By expanding routing information with Flow Specifications, the routing system can take advantage of the ACL (Access Control List) or firewall capabilities in the router's forwarding path. Flow Specifications can be seen as more specific routing entries to a unicast prefix and are expected to depend upon the existing unicast data information.

A Flow Specification received from an external autonomous system will need to be validated against unicast routing before being accepted (Section 6). The Flow Specification received from an internal BGP peer within the same autonomous system [RFC4271] is assumed to have been validated prior to transmission within the internal BGP (iBGP) mesh of an autonomous system. If the aggregate traffic flow defined by the unicast destination prefix is forwarded to a given BGP peer, then the local system can install more specific Flow Specifications that may result in different forwarding behavior, as requested by this system.

From an operational perspective, the utilization of BGP as the carrier for this information allows a network service provider to reuse both internal route distribution infrastructure (e.g., route reflector or confederation design) and existing external relationships (e.g., inter-domain BGP sessions to a customer network).

While it is certainly possible to address this problem using other mechanisms, this solution has been utilized in deployments because of the substantial advantage of being an incremental addition to already deployed mechanisms.

Possible applications of that extension are: Automated inter-domain coordination of traffic filtering, such as what is required in order to mitigate DoS and DDoS attacks or traffic filtering in the context of a BGP/MPLS VPN service. Other applications (e.g., centralized control of traffic in a Software-Defined Networking (SDN) or Network Function Virtualization (NFV) context) are also possible.
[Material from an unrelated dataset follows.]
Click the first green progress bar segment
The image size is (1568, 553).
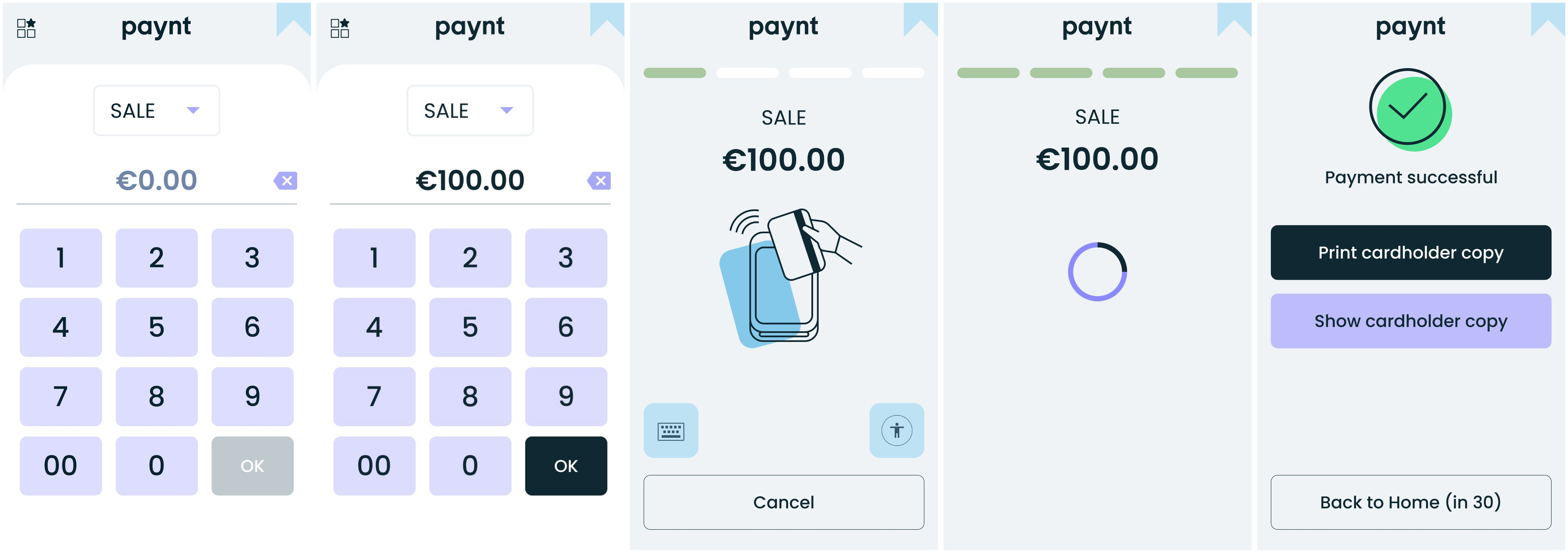click(674, 73)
In current deployments, the information distributed by this extension is originated both manually as well as automatically, the latter by systems that are able to detect malicious traffic flows. When automated systems are used, care should be taken to ensure the correctness of the automated system. The limitations of the receiving systems that need to process these automated Flow Specifications need to be taken in consideration as well (see also Section 12).

This specification defines required protocol extensions to address most common applications of IPv4 unicast and VPNv4 unicast filtering. The same mechanism can be reused and new match criteria added to address similar filtering needs for other BGP address families, such as IPv6 families [RFC8956].